8. ISO Transmission Planning, Approval, and Cost Allocation

At the request of the ALJ, ISO Witness Miller clarified the process by which transmission projects are reviewed and approved by the ISO, and the ISO's cost allocation policies.

The ISO conducts an annual transmission planning process, referred to as the ISO Grid Coordinated Planning Process. This is a four-part process. Each of the three major transmission owners (PG&E, SDG&E, and SCE) develops its own transmission expansion plan, with the process open to stakeholders. Although ISO participates as a stakeholder in the transmission owners' separate planning processes, it also conducts an independent control area wide assessment and five-year expansion plan. The planning process culminates in an overall transmission plan for the ISO grid, comprised of the four components. At the end of the calendar year, or shortly thereafter, the ISO approves specific transmission projects identified in the plan.

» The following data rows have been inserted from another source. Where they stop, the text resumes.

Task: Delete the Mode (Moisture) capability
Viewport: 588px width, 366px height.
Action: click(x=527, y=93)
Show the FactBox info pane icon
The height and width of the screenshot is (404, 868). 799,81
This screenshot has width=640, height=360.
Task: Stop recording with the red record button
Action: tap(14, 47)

There is also a planning process for generators, whereby the ISO can approve interconnections on a faster timeframe throughout the year. In addition, transmission projects can come before the ISO as part of a special study or stakeholder process. For example, Witness Miller testified that the ISO would expect to consider the reliability need for a major Southwest intertie either as part of the annual studies conducted for the Grid Coordinated Planning Process, or in a separate study.11

Projects under $20 million are approved by ISO management, i.e., the Regional Transmission Manager in the Grid Planning Department in consultation with ISO officers, as needed. Projects over $20 million must go to the ISO Board of Governors (Board) for approval. Since the ISO has been established, less than 10 out of almost 200 transmission projects approved by the ISO have required Board approval. Those requiring Board approval have included Valley Rainbow and reinforcements in Northeast San Jose, among others.

After obtaining ISO approval, the transmission owners file CPCN applications, as required, before this Commission. They also file their transmission expenses for rate recovery with Federal Energy Regulatory Commission.

In terms of cost allocation, the ISO tariff states that where there is a project recommended for economic reasons and the beneficiaries can be identified, there should be an equitable distribution of the costs among the project beneficiaries. The tariff does not describe a specific process for identifying the beneficiaries or allocating the costs among them. However, ISO Tariff 13 provides for an Alternative Dispute Resolution process in the event of a disagreement over this and other issues.12 In actual practice, the ISO has never had to address cost allocation issues for projects recommended for economic reasons. All of the transmission projects that have come before the ISO since its inception in 1997 have been based on basic reliability needs, where the costs are rolled into utility rates.13

In discussing what the ISO's role might be in the future with respect to economic projects, Witness Miller expressed his view that the ISO would "facilitate a resolution" rather than make a determination on how the costs of economic transmission projects should be allocated between California ratepayers and project developers.14 He also expressed some doubt that the ISO had the legal authority to hold generators to any cost allocation that they were unwilling to bear.15

11 RT at 205-206. 12 See Exhs. 29 and 30. 13 RT at 181-182, 192-208, 290-293. 14 RT at 200. 15 RT at 201.